İktidar iddiasının değişen üçüncü özelliği iktidarın basitçe bir kesimin diğeri üzerindeki gücü olmaktan öteye geçip, kitleler tarafından ve kendi içinden üretilmesidir. Karşımızda olan artık, bir liderin ya da partinin kitleler üzerinde kurduğu hâkimiyet değildir. Eğer o hâkimiyet bir biçimde ürüyorsa da, sadece dışarıdan dayatılarak olmuyor, aynı zamanda kitlelerin içinde de yeşermesi gerekiyor. Dolayısıyla, iktidar olmak meselesi sadece iyi bir belediye başkanı bulmak ya da iyi bir program ortaya koymakla sınırlı değil; “kitlelerin içinden geçiyorsanız”, iktidarın yolu açılıyor. Panolarda “X kişisi iyi gelecek” “derman olacağız” ilanlarınız varsa; halka adaylarınızı aspirin niyetine dayatıyorsanız, geçmiş olsun!
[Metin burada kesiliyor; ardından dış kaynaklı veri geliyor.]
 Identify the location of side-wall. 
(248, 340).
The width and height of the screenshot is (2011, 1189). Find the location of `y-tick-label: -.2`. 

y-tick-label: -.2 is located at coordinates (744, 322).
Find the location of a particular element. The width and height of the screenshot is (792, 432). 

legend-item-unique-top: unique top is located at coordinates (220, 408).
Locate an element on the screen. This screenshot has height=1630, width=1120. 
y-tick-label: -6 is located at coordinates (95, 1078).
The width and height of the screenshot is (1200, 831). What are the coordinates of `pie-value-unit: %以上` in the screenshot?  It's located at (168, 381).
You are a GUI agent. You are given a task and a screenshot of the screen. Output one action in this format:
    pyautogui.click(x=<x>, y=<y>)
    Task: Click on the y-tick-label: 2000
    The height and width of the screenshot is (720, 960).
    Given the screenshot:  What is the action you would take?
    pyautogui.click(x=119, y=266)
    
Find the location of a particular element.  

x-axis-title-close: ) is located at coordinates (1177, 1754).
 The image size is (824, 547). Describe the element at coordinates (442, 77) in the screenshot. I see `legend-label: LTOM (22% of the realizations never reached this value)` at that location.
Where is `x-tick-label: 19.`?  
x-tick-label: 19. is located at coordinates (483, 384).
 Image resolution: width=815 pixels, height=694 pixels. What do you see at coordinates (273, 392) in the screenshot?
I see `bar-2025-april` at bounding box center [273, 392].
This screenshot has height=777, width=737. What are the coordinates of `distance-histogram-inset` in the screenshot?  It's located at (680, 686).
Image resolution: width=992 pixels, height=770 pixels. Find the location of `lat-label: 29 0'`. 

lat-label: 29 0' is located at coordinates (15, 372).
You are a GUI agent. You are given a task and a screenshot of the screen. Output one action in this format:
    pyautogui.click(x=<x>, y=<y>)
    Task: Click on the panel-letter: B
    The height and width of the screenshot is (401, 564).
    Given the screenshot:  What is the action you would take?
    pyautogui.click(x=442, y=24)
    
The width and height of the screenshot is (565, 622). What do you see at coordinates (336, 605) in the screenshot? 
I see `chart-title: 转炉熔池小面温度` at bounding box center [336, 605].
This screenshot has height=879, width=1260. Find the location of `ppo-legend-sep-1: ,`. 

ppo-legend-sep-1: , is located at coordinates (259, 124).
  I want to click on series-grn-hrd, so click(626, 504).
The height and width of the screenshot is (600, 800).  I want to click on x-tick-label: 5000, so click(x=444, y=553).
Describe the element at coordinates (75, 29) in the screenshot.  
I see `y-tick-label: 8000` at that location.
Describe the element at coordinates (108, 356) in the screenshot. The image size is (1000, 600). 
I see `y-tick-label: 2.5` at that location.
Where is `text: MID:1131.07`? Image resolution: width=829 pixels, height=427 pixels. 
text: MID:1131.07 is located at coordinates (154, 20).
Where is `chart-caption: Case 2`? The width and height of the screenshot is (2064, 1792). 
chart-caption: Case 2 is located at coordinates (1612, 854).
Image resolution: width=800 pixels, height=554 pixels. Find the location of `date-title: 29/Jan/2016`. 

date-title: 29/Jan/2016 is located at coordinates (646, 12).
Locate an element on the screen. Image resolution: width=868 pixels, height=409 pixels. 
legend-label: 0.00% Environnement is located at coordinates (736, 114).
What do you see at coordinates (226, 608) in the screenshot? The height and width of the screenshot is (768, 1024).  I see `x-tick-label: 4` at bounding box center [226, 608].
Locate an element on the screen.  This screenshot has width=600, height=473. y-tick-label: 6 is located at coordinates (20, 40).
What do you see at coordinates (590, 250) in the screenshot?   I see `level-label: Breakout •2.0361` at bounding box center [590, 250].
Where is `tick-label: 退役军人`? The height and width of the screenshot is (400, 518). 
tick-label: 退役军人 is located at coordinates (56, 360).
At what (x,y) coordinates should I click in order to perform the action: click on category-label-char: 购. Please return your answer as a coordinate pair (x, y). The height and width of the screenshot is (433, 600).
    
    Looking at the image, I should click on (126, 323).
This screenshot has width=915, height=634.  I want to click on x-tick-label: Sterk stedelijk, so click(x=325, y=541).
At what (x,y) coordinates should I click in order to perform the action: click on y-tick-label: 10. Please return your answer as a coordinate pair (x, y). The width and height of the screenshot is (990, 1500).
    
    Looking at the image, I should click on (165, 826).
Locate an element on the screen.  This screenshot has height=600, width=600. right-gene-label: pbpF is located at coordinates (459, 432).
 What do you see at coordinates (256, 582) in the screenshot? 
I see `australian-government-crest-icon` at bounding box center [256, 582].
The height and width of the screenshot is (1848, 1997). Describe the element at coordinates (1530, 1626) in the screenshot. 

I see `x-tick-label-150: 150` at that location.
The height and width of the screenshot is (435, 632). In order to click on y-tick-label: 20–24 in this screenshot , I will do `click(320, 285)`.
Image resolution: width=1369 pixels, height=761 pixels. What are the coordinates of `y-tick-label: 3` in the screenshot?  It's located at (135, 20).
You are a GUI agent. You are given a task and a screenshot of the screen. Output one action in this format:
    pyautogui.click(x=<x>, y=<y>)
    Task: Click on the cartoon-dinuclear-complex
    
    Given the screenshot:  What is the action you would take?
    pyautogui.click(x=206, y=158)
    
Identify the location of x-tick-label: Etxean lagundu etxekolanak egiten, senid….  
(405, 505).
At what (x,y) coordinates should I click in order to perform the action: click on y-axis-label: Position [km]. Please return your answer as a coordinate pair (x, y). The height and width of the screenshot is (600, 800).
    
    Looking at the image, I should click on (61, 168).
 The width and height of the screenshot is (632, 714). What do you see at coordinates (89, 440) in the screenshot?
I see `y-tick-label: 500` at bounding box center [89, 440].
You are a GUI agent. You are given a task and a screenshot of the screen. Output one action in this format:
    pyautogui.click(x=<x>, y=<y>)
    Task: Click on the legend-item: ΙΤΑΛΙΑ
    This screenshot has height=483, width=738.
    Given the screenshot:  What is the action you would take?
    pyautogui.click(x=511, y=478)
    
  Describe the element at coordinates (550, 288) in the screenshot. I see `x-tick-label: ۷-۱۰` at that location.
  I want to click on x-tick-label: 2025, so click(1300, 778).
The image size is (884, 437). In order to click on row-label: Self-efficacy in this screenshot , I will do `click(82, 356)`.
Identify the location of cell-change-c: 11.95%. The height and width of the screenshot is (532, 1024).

İktidarın değişen doğasının dördüncü özelliği iktidar tesisinin yayılma kadar derinleşmeyle sağlanması! Yerel yönetimlerde patates baskısı programlar yerine, temel değerler baki kalmak üzere, yerelin kendi özgünlüklerini öne çıkaran, yerelin benimsediği adayları benimseyen ve yerel ihtiyaçlara yanıt veren stratejilere ihtiyaç var. Eğer adayından, programına patates baskısı ile yerel seçime giriyorsanız, bir kez daha geçmiş olsun!

Öte yandan, iktidarın değişen doğasına ilişkin tespitlerdeki sıkıntının basitçe bir kavrama sorunu olduğu kanısında değilim. Birçok yönüyle bu değişimi kavramak, siyasi partilerin işleyişinde, örgütlenmesinde, kadrolarında ve hepsinden önemlisi belediyecilik anlayışlarında önemli değişiklikler yapmayı gerektiriyor. Öyle olunca, bugüne kadar ki anlayış çerçevesinde parti içi iktidarları elinde tutanlar, kontrolü ellerinden kaçırmamak adına, değişime izin vermiyorlar. Mevcut politikalar, yaklaşımlar, aday bulma biçimleri, propagandayı slogana indirgeyen bakış açısı bir derde deva olmayacağı halde ağırlığını koymaya ve korumaya devam ediyor.